At some point, ‘gas’ won’t do for our purposes. We will have to expand our investigation to include solids and liquids, and eventually to an abstract conception of ‘states of matter.’ But we couldn’t have started with all states of matter at the very beginning because we wouldn’t have asked the right questions about what makes solids turn into liquids and gases, and we wouldn’t have paid attention to the correct properties of gases, such as the pressure they exert or the expansion of their volume due to temperature shifts.
The study of the Mind is no different. We have to demarcate an idealized domain of investigation. What should that be?
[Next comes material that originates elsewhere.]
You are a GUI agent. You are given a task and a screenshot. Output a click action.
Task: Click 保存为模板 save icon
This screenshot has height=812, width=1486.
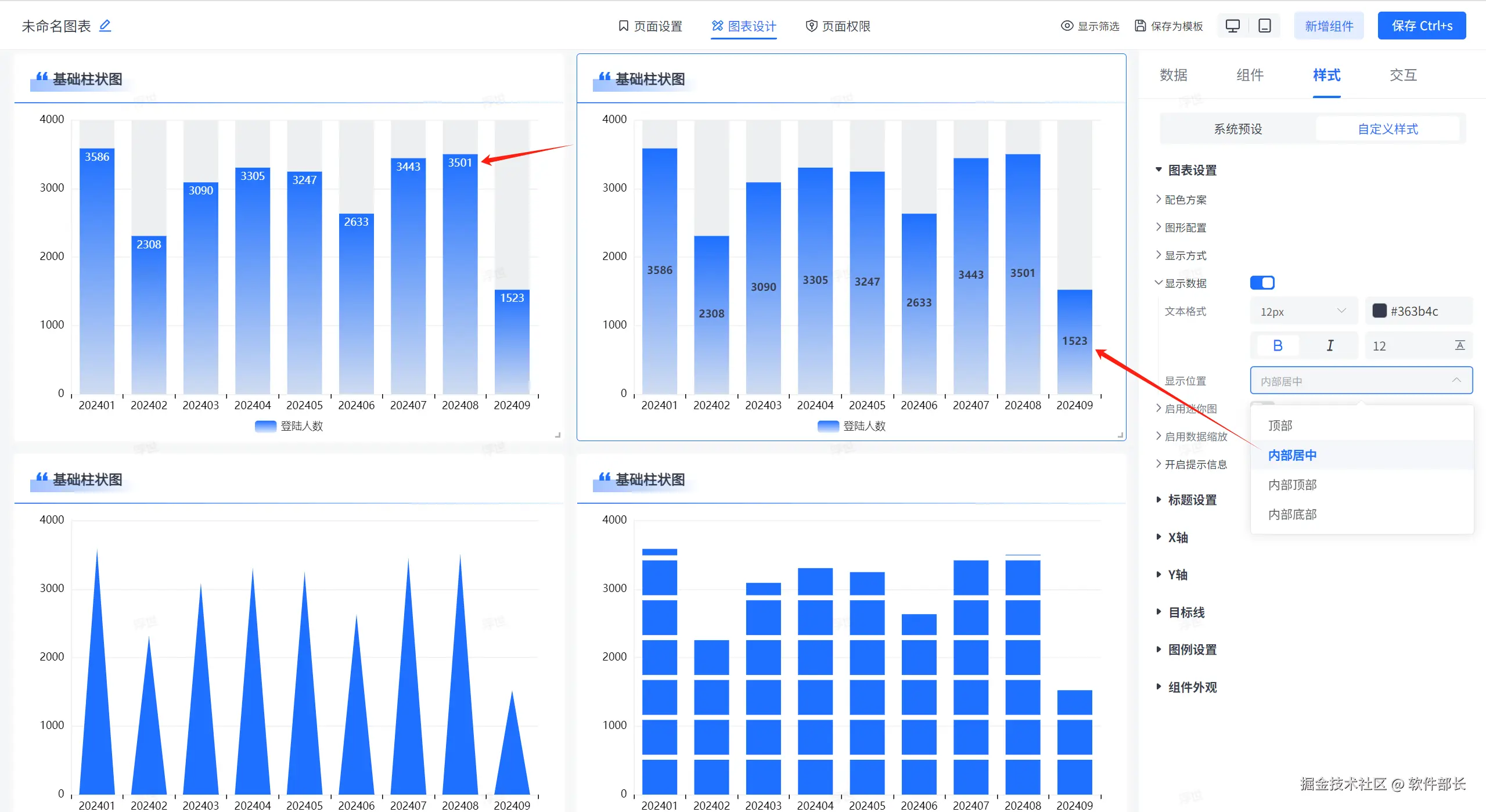click(x=1140, y=26)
Here are three features worth considering:
Aboutness: mental states are always about something beyond the mental state: my experience of a mango is about the mango.
Forness: mental states are always for someone - my experience of a mango are for me, or at a more fine grained level, for the part of me that feels hungry
Likeness: there’s something like what it is to be in that mental state. It’s most obvious in conscious experiences, but even unconscious experiences are in a world with form and shape.
Together, they are a rough cut of what it is to be a being in a world in a first person kind of way. Ball says it so - not the same as my list above, but related to it
At some point our science will outgrow its first-person roots but we are miles away from that paradigm shift. Until that happens, we should double down our investment in the first person, for whatever comes next will be post-first person science rather than third-person science. Husserl’s phenomenology (& older contemplative traditions) are inspiration, but we have to start our journey afresh: what would a first person science of the mind look like in the age of the metaverse & machine learning & neuroscience?
It’s a question I want to answer but to be honest have no idea how to even begin doing so.